最悪の目覚めだ!

桑原賢五郎丸

最悪の目覚めだ!

 勝利を収めたチャンピオンが、笑顔でリングサイドをねり歩く。奴はこれから時間をかけてゆっくりと一周するのだ。メインイベント勝利の喜びを、満員の観客と分かち合うために。


 かたや3カウントを取られたおれは、リング中央で仰向けに倒れている。慣れっこではあるが覆面で視界が狭い。若手レスラーがおれの首に氷を当て、回復を促している。

 だがまだだ。立つのはまだ早い。

 ここで悪役ヒールレスラーのおれが何気なしに立ち上がり、軽やかにリングを後にしようものならば、観客の熱狂に冷水をぶっかけてしまうことになる。


 仰向けのまま強烈なスポットライトを浴び続けていると、目が見えなくなることがある。太陽を直接見てはいけませんと子供の頃に言われたと思うが、まさにそれだ。

 こういう時の対処法は、団体内でも横を見る派と目を閉じる派で分かれる。おれは後者だった。なぜならば、より深い悲壮感を観客に与えることができそうな気がしないわけでもないからである。覆面の奥の目を確認する観客もいないとは思うが。
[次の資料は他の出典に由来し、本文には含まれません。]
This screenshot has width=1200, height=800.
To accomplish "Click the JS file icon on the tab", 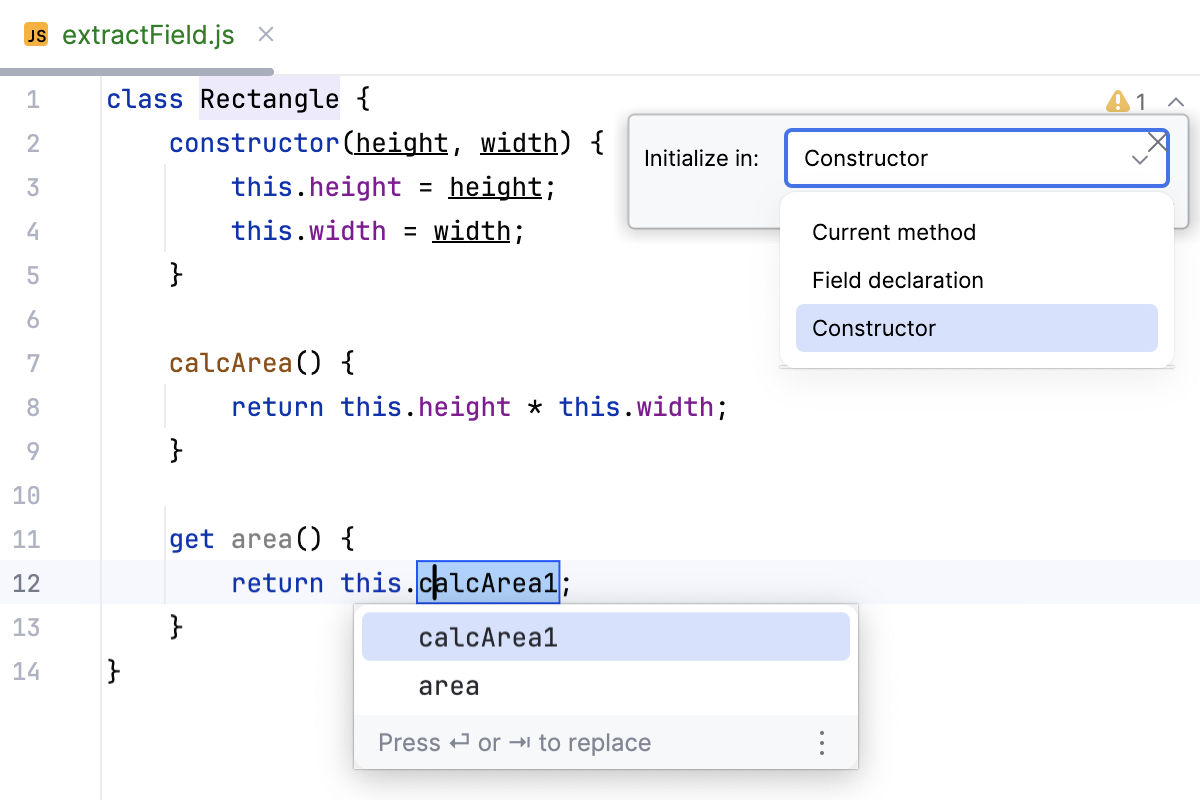I will (x=36, y=36).
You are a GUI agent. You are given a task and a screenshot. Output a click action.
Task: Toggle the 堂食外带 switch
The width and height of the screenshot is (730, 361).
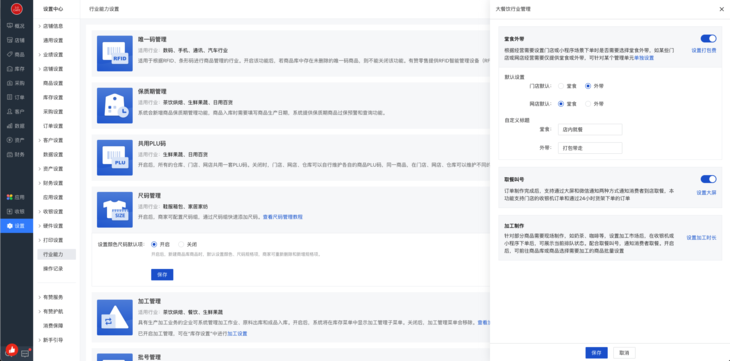click(708, 38)
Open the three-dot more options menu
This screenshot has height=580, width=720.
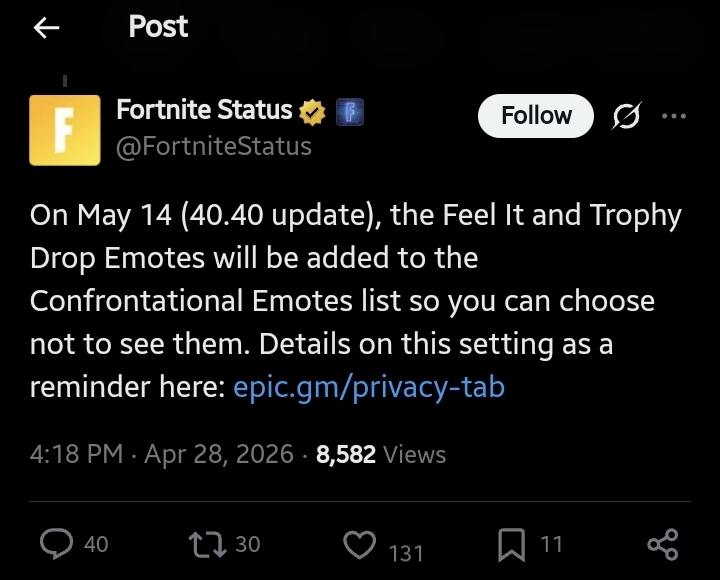[674, 116]
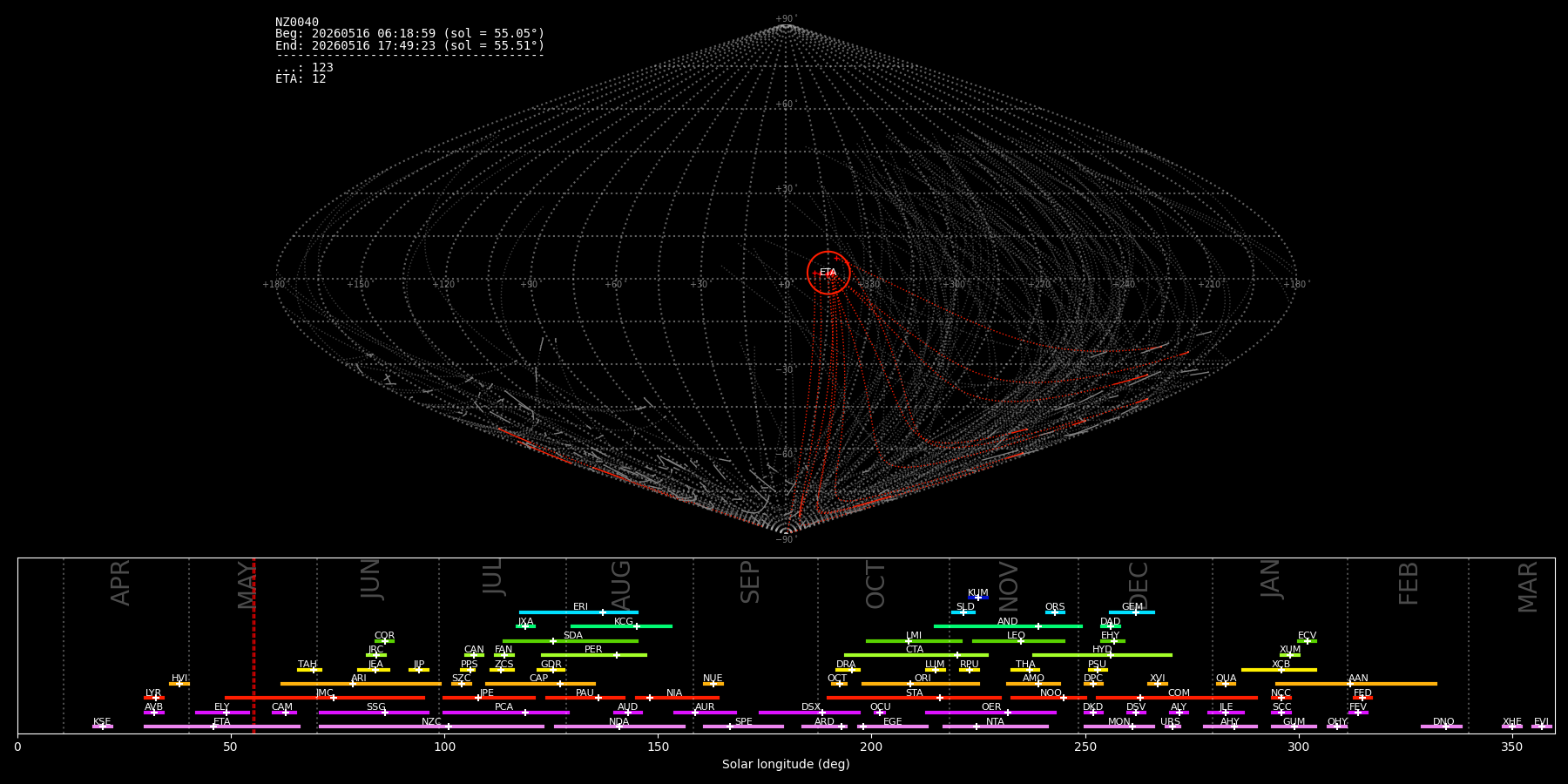Viewport: 1568px width, 784px height.
Task: Click the LYR shower peak marker
Action: tap(156, 698)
 なんにせよ、一仕事終えた充足感があった。ゆっくりと息を吐きつつ目を閉じる。


 メインイベントを任された者の責任として、歓声から会場の雰囲気を推し量る。85点といったところか。

 実は、ダメージがけっこう深い。首を固めて脳天から落とすチャンピオンの必殺技は、掛ける側のタイミングが下手だととてつもなく危険な、文字通りの必殺技となる。ベルトを持ったレスラーとしてはありえないほどの技量の低さだが、あいつは顔がいい上に会場人気も高い。さらに会長の息子だから、まあ仕方ない。


 チャンピオンを讃える声が小さくなってきた。ということは、そろそろ周回が終わって、控室に戻る頃か。おれもそろそろ、こっそり引き上げるとしよう。で、控室で必殺技の角度についてネチネチと文句言ってやろう。殺す気かと。人間相手にしていること忘れるなよと。

 目を開ける。




 視界は白一色だった。




 普段ならチャンピオン撤収とともに消される強烈なスポットライトがまだ点いているのか。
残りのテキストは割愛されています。